Open AI's New Neural Net Learns Visual Concepts from Natural Language Supervision

Artificial intelligence (AI) company OpenAI is introducing a neural network called CLIP (Contrastive Languageā€“Image Pre-training), which it claims "efficiently learns visual concepts from natural language supervision." CLIP can be applied to any visual classification benchmark by simply providing the names of the visual categories to be recognized, the company says. It's similar to the "zero-shot" capabilities of its GPT-2 and 3 neural-network-powered language models.

Zero-shot learning refers to a type of machine learning (ML) in which the model needs to classify data based on very few (or even no) labeled examples--in other words, classify on the fly.

"Although deep learning has revolutionized computer vision, current approaches have several major problems," the company explained in a blog post, "typical vision datasets are labor intensive and costly to create while teaching only a narrow set of visual concepts; standard vision models are good at one task and one task only, and require significant effort to adapt to a new task; and models that perform well on benchmarks have disappointingly poor performance on stress tests,1234 casting doubt on the entire deep learning approach to computer vision."

OpenAI is seeking to address these problems with CLIP, which builds on a large body of work on zero-shot transfer, natural language supervision, and multimodal learning dating back more than a decade. The concept is explained in the lengthy blog post and a 47-page white paper ("Learning Transferable Visual Models From Natural Language Supervision"). The paper's abstract reads, in part:

State-of-the-art computer vision systems are trained to predict a fixed set of predetermined object categories. This restricted form of supervision limits their generality and usability since additional labeled data is needed to specify any other visual concept. Learning directly from raw text about images is a promising alternative which leverages a much broader source of supervision. We demonstrate that the simple pre-training task of predicting which caption goes with which image is an efficient and scalable way to learn [state of the art] image representations from scratch on a dataset of 400 million (image, text) pairs collected from the internet. After pre-training, natural language is used to reference learned visual concepts (or describe new ones) enabling zero-shot transfer of the model to downstream tasks. We study the performance of this approach by benchmarking on over 30 different existing computer vision datasets, spanning tasks such as [optical character recognition], action recognition in videos, geo-localization, and many types of fine-grained object classification. The model transfers non-trivially to most tasks and is often competitive with a fully supervised baseline without the need for any dataset specific training. For instance, we match the accuracy of the original ResNet-50 on ImageNet zero-shot without needing to use any of the 1.28 million training examples it was trained on.

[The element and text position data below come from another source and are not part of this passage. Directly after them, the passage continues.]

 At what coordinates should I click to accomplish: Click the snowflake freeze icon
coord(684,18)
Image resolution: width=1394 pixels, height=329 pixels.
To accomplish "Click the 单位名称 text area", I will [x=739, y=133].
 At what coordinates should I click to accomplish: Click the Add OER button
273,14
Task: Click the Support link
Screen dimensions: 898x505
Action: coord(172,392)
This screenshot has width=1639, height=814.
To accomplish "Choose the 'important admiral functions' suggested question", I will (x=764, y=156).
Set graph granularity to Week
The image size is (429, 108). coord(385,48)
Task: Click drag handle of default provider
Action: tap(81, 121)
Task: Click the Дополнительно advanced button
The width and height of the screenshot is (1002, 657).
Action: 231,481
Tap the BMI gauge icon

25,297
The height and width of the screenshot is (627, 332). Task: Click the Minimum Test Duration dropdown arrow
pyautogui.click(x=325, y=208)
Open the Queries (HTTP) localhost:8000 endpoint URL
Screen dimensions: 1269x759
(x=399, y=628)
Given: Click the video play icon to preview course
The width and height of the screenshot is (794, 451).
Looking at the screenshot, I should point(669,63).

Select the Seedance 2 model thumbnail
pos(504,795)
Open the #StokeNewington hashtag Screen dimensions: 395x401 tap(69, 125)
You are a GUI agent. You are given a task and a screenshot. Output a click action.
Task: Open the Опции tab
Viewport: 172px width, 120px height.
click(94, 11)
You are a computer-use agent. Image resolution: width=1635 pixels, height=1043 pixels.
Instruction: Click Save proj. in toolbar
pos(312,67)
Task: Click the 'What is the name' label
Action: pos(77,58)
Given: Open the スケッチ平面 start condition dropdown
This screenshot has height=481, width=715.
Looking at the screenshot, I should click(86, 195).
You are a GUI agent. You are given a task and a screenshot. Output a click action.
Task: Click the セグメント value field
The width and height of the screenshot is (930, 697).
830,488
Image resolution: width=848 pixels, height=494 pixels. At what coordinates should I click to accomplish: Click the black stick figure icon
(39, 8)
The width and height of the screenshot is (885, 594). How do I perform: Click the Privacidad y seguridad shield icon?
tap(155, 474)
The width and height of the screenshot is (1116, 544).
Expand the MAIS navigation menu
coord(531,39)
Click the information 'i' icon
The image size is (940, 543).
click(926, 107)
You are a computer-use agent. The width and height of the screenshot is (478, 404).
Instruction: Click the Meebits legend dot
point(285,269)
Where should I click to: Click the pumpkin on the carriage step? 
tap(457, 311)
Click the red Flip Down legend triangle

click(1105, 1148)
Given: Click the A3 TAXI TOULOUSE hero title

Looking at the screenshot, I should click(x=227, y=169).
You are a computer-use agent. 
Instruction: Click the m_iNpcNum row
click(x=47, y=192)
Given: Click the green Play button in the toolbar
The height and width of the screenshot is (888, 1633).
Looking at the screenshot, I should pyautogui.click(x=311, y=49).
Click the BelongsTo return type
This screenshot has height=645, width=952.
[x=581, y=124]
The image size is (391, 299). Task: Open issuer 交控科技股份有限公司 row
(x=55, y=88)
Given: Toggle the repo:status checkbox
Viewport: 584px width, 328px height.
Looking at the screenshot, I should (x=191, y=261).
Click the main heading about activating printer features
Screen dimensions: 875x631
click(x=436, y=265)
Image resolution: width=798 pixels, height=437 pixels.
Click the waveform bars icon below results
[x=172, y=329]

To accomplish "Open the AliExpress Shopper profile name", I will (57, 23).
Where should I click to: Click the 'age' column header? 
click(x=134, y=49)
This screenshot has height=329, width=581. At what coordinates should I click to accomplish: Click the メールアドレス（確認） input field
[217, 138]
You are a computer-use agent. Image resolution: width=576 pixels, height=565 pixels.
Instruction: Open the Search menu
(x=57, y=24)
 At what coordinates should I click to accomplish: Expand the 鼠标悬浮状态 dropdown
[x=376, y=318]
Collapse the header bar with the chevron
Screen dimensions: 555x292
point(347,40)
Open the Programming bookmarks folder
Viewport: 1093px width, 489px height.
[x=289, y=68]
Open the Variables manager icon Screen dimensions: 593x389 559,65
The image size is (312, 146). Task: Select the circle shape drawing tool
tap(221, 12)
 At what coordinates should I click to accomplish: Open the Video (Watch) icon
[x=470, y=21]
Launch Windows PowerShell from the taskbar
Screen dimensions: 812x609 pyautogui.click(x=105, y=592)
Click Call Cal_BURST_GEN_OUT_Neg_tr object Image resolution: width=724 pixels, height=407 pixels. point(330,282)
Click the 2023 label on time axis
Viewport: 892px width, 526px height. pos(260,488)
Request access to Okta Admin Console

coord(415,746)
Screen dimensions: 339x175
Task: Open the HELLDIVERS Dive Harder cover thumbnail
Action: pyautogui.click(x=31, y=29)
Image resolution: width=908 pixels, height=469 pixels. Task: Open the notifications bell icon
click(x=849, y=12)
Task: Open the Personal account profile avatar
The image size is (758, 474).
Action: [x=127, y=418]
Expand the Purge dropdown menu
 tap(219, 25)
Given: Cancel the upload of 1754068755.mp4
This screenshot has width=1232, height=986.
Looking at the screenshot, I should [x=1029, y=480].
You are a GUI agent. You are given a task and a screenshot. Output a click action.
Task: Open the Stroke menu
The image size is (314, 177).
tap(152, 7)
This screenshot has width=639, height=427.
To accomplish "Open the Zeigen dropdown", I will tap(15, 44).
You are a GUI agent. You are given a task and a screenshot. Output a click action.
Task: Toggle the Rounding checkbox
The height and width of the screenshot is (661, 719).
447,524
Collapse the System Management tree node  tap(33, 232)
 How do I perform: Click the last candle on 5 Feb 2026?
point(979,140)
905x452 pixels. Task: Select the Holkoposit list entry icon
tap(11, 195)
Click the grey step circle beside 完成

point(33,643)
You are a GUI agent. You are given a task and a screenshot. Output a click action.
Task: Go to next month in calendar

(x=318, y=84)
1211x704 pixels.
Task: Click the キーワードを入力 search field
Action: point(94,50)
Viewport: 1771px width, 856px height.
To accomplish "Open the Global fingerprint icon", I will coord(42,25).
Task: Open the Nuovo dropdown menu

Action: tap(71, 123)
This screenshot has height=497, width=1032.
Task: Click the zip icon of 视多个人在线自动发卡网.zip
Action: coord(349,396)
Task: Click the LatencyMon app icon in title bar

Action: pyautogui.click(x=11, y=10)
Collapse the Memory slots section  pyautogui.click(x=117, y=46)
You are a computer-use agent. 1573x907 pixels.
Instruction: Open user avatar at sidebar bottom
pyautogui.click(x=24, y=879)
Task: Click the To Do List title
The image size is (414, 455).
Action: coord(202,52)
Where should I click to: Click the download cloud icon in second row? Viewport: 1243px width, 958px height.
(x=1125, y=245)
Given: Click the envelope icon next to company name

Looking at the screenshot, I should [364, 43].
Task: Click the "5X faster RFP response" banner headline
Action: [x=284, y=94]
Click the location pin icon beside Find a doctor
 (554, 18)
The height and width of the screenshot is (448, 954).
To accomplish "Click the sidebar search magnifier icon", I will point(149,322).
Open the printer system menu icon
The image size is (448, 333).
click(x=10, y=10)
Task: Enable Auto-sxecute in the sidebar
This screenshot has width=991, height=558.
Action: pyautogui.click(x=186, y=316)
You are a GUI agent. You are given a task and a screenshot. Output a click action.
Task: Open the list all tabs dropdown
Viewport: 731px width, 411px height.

OpenAI was originally founded as a non-profit open-source organization by a group of investors that included Tesla founder Elon Musk. Today it comprises two entities: the non-profit OpenAI Inc. and the for-profit OpenAI LP. Microsoft, which is OpenAI's cloud services provider, has invested $1 billion in the company.

The company made a splash last year with the general availability release of GPT-3, and its ability to write everything from articles and poems to working computer code and guitar tablature.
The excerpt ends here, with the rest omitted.